Juan de Zúñiga y Avellaneda, 1st Duke of Peñaranda de Duero  (1551 – 4 September 1608)  was a Spanish nobleman during the reigns of Philip II and Philip III.

He was a Knight of the Military Order of Santiago, the 6th consort count, iure uxoris, of Miranda del Castañar, a title awarded by king Henry IV of Castile on 9 February 1457 and the 1st Duke of Peñaranda, a title awarded by king Philip III on 22 May 1608.
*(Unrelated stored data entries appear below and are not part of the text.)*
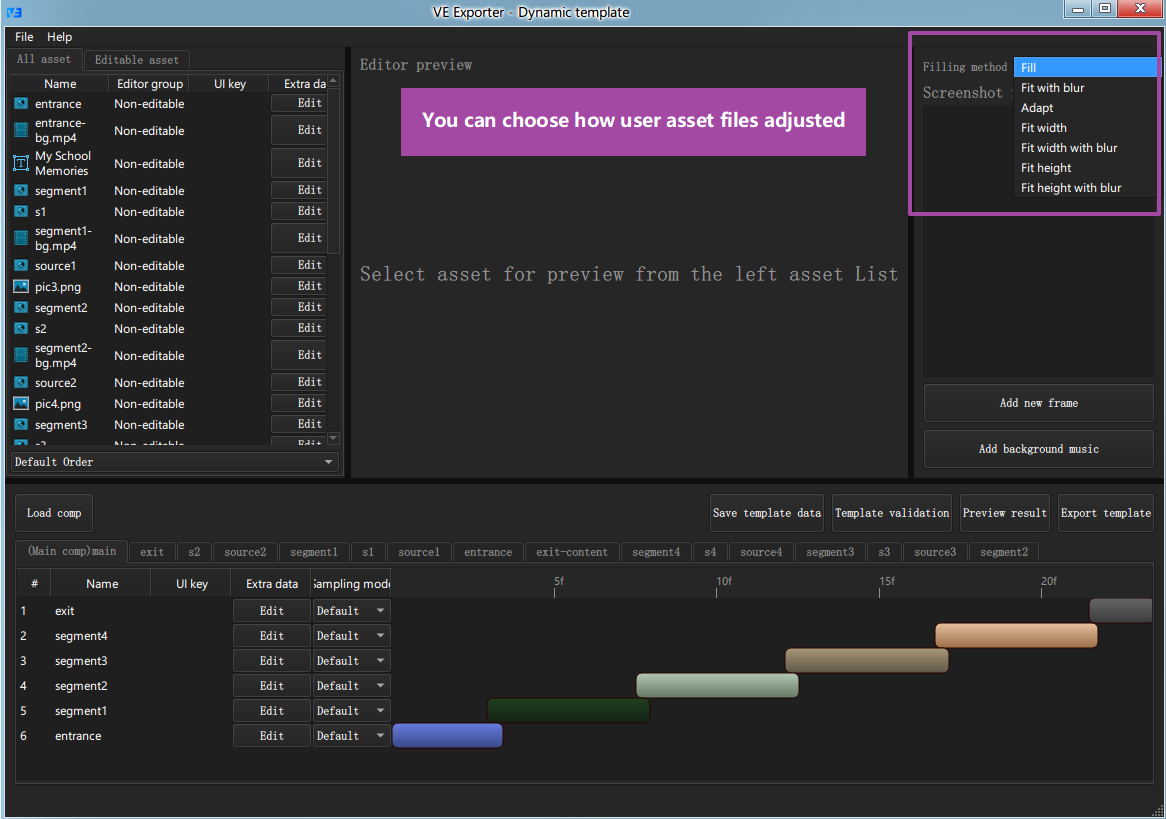Click the source2 composition icon
Screen dimensions: 1166x819
(21, 382)
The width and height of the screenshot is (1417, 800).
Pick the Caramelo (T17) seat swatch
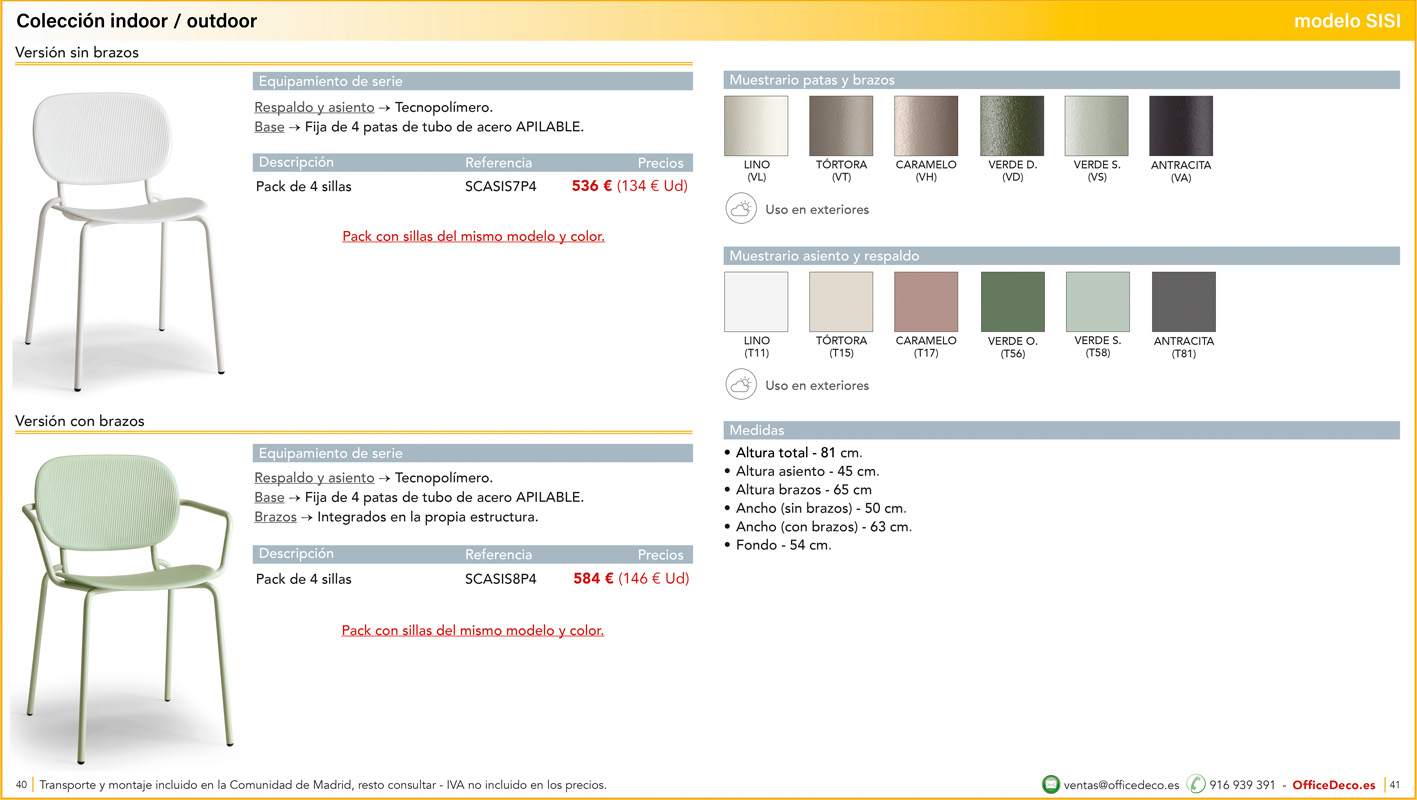click(x=926, y=302)
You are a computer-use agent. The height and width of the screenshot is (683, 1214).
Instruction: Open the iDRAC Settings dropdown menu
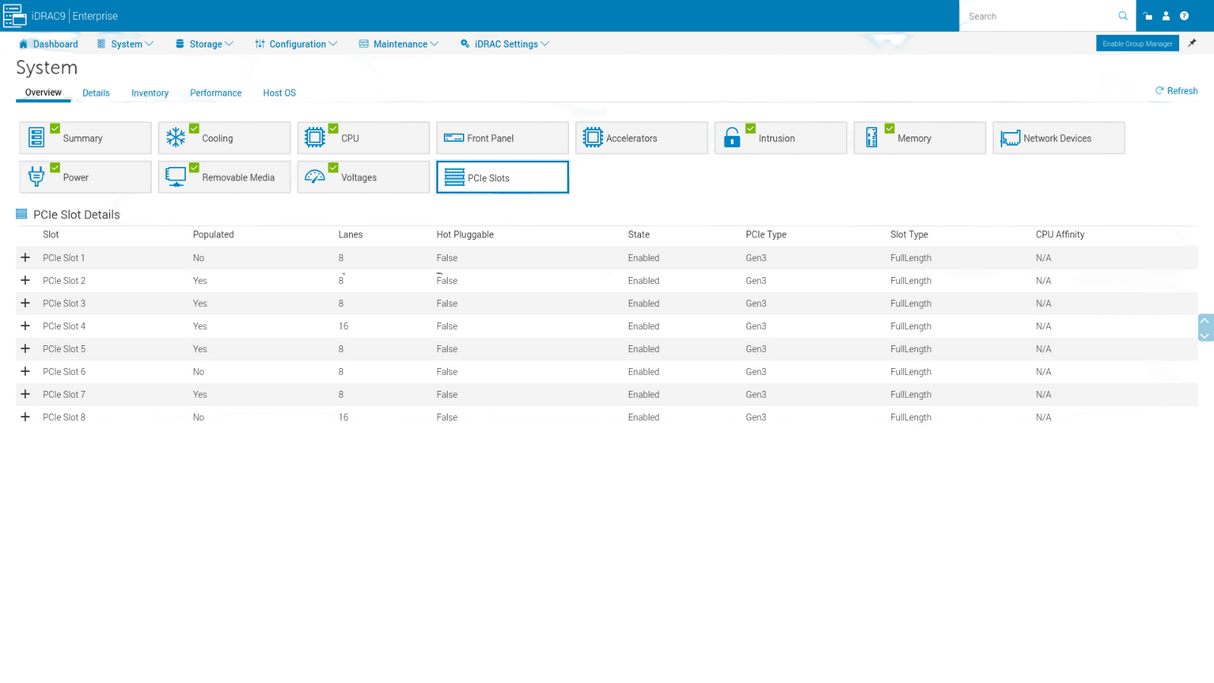click(504, 44)
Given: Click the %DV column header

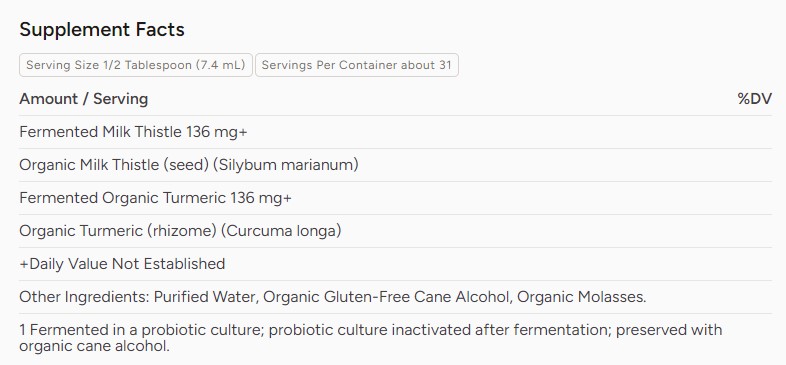Looking at the screenshot, I should click(x=754, y=99).
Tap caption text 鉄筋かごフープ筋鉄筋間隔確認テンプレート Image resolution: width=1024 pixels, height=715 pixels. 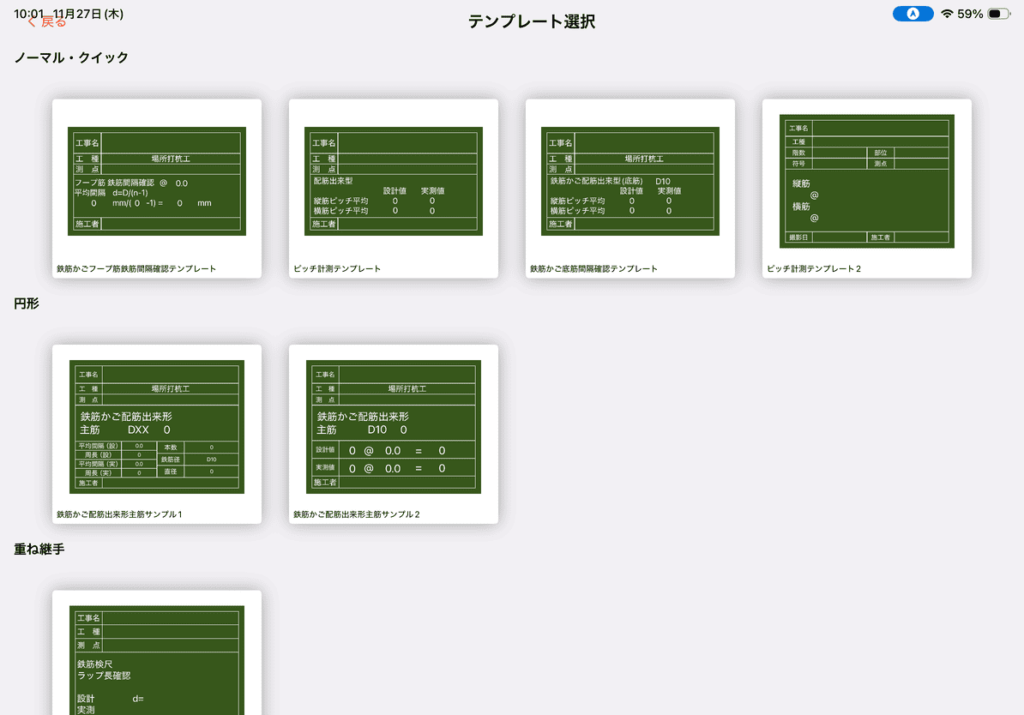(x=136, y=269)
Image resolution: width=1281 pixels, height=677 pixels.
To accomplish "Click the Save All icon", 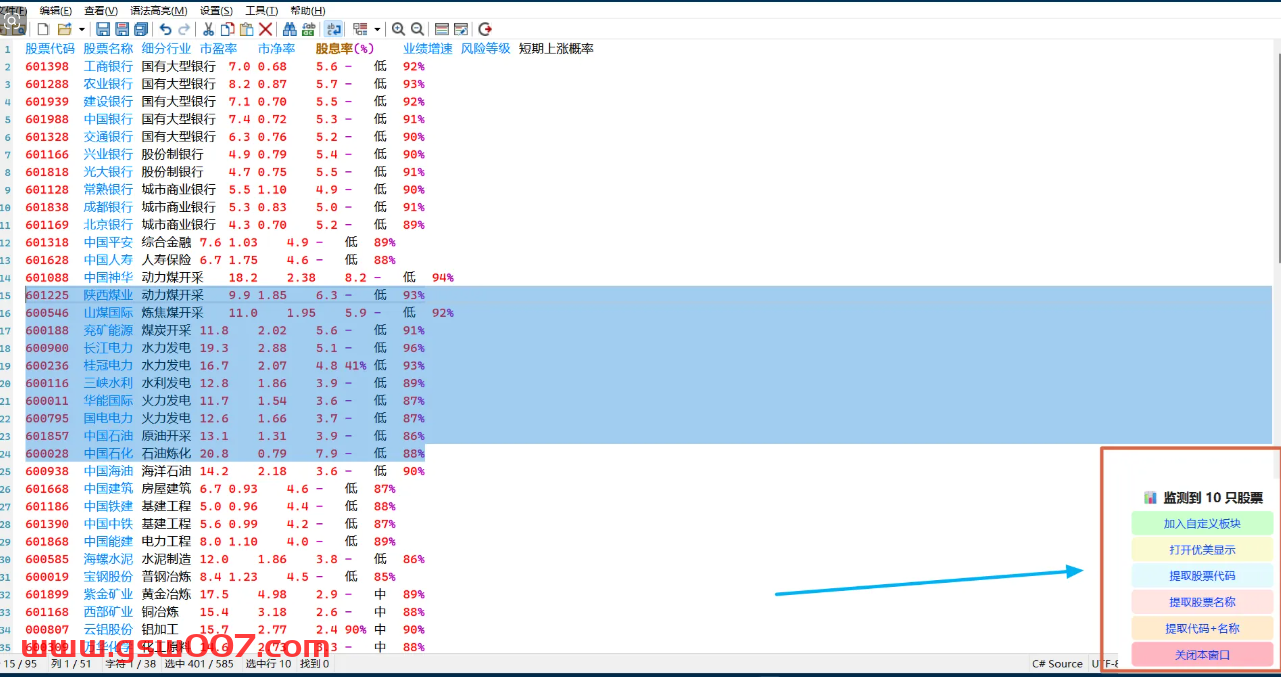I will [x=141, y=29].
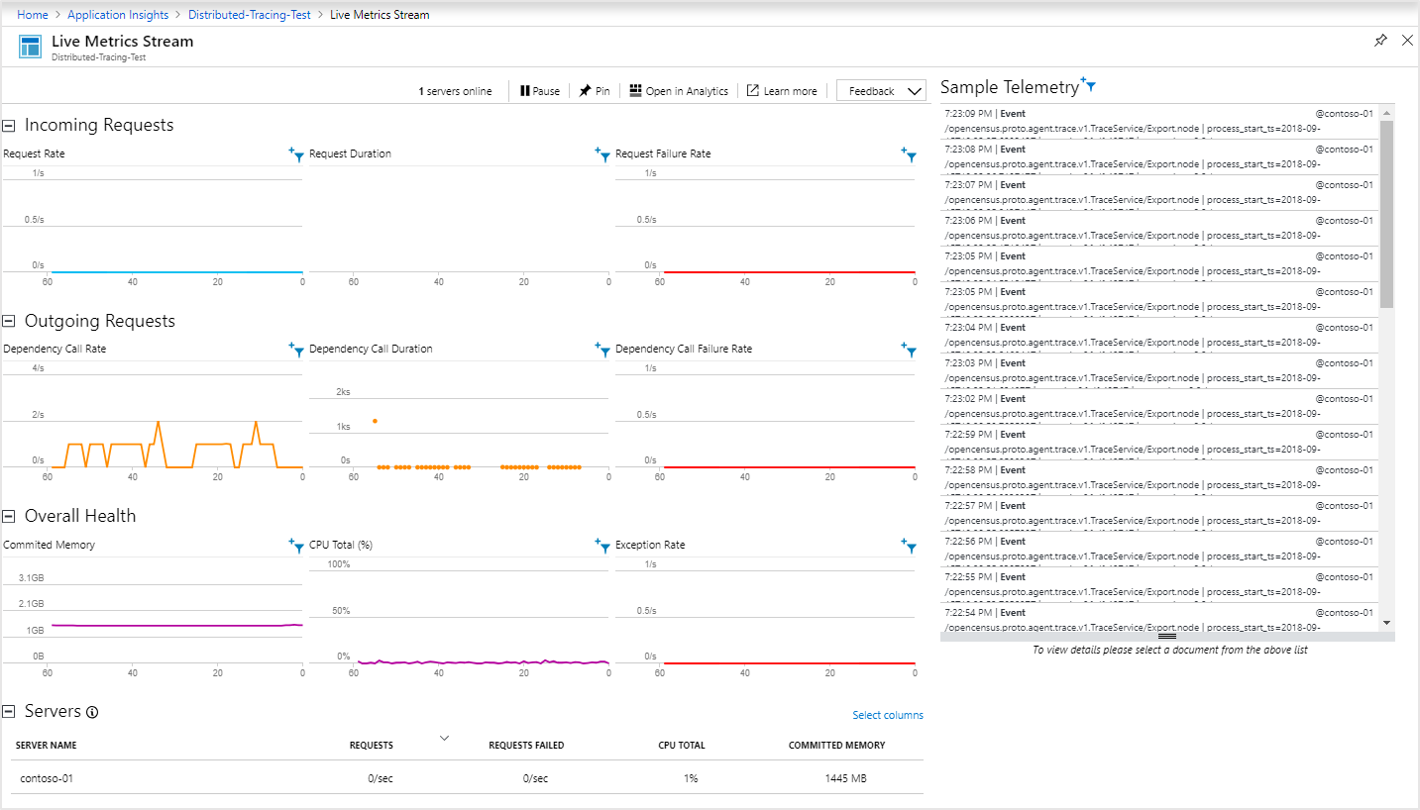Pause the live metrics stream
The image size is (1420, 810).
(x=540, y=91)
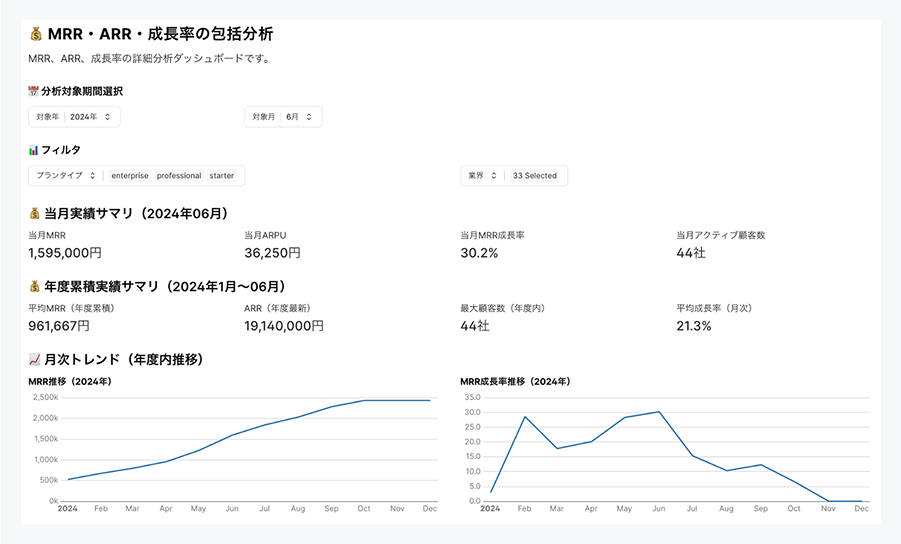The height and width of the screenshot is (544, 901).
Task: Click the 当月MRR成長率 value 30.2%
Action: 479,253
In 1583, under King Philip II, he succeeded Carlo d'Aragona Tagliavia as Viceroy of Catalonia, a position he held until 1586 when he was succeeded by Manrique de Lara y Girón. In 1586, Juan de Zúñiga succeeded Pedro Girón, 1st Duke of Osuna to become the Viceroy of Naples and was succeeded by Enrique de Guzmán, 2nd Count of Olivares in 1595.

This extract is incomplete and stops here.